Monitoring of circulating tumor DNA in non-small cell lung cancer patients treated with EGFR-inhibitors.

Abstract

11535 Background: Epidermal growth factor receptor (EGFR) inhibitors such as erlotinib and gefitinib are routinely used in the treatment of non-small cell lung cancer (NSCLC). Monitoring of EGFR mutations in circulating tumor DNA (ctDNA) derived from plasma has been proposed as an alternative for repeated tumor biopsies. Our aim was to investigate the dynamics of ctDNA in a cohort of NSCLC patients and explore the roles of EGFR driver and resistance mutations in predicting disease progression and progression free survival (PFS). Methods: NSCLC patients treated with either erlotinib or gefitinib as first-line anti-EGFR therapy were included. Clinical data was collected retrospectively from medical records. Plasma samples collected as part of routine care were analyzed. First DNA was isolated from plasma using the QIAsymphony SP (Qiagen). Then EGFR driver (L858R and exon 19 deletions) and resistance (T790M) mutations were quantified using the X100 Droplet Digital PCR and analyzed using QuantaSoft software (Bio-Rad). The dynamics of ctDNA mutations over time and the relationship between copy numbers and progression free survival were explored. Results: 68 NSCLC patients and 249 plasma samples (1-13 per patient) were included in the analysis. In 33 patients, the T790M mutation was detected. The median (range) T790M concentration in these samples was of 7.3 (5.1 - 3688.7) copies/mL. In 30 patients, the L858R or exon 19 deletion driver mutations were found in median concentrations of 11.7 (5.1 – 12393.3) and 27.9 (5.9 – 2896.7) copies/mL, respectively.
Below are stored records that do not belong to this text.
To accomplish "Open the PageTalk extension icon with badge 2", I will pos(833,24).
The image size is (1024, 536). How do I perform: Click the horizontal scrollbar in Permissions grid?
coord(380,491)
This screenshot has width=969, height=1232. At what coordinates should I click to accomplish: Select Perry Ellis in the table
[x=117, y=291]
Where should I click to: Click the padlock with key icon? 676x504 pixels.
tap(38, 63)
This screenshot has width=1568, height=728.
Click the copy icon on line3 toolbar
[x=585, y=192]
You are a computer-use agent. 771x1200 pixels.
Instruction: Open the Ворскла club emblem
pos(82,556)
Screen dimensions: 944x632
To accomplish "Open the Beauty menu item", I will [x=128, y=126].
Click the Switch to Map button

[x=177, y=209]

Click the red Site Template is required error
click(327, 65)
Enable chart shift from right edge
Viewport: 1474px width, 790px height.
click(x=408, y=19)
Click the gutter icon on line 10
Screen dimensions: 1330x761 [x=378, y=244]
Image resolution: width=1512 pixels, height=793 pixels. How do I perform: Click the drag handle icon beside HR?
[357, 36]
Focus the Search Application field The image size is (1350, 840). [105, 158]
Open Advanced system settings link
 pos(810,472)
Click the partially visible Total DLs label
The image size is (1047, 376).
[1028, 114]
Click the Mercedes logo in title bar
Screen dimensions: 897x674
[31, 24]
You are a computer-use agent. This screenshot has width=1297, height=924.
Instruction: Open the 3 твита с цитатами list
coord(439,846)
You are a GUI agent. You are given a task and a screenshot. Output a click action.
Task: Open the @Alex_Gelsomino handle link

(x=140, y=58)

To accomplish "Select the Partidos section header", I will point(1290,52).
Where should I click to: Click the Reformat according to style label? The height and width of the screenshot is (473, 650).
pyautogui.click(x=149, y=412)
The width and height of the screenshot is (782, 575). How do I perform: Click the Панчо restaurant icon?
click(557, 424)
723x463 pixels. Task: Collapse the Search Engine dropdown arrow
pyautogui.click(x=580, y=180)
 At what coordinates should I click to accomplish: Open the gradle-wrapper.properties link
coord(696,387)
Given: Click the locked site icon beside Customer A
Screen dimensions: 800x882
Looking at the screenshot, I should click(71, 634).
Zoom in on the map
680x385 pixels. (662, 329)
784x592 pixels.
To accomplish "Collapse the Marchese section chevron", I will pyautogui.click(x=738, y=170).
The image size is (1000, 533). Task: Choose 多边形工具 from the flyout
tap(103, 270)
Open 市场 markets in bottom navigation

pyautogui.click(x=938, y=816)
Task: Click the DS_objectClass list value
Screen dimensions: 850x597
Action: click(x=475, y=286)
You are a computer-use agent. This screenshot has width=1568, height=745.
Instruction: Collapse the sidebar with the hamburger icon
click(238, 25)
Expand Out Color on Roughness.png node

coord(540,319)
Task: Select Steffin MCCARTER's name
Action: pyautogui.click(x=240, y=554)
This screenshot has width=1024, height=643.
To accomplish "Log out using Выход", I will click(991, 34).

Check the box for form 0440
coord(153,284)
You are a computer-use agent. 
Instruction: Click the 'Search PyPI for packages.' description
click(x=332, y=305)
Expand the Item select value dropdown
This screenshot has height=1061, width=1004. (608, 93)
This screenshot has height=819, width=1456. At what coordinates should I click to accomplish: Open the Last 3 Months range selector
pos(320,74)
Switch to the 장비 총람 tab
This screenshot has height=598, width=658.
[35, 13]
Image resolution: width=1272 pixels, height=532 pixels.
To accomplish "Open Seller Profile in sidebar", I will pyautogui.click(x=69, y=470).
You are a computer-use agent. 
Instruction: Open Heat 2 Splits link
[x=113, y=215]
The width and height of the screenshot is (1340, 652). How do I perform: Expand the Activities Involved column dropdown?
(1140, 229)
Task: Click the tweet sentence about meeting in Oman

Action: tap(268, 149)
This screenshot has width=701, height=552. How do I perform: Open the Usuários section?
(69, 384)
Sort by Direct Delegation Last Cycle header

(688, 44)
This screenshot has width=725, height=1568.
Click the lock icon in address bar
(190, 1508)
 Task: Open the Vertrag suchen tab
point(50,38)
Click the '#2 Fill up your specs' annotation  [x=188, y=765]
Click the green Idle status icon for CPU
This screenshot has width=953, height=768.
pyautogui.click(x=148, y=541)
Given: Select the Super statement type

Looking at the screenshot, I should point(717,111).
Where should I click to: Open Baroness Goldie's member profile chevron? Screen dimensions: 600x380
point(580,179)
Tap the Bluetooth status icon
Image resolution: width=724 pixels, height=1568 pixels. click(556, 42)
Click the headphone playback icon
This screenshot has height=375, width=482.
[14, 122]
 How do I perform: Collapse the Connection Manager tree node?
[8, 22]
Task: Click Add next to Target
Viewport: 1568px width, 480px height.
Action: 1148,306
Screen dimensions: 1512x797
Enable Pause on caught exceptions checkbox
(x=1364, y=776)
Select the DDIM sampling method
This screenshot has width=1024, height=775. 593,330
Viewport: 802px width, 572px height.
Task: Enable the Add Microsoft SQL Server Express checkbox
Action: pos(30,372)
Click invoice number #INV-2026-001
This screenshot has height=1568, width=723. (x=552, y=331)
Using local polynomial regression, the copies/mL of EGFR driver mutations increased several weeks prior to progression on standard response evaluation. In Kaplan-Meier analysis, patients with a detectable T790M mutation during the first 8 weeks of treatment had a shorter PFS (7.6 versus 14.4 months, p < 0.01, log-rank test). Conclusions: Early detection of the T790M mutation in plasma ctDNA is related to poor PFS. Furthermore, an increase in the copies/mL of the EGFR driver mutation over time may predict clinical progression.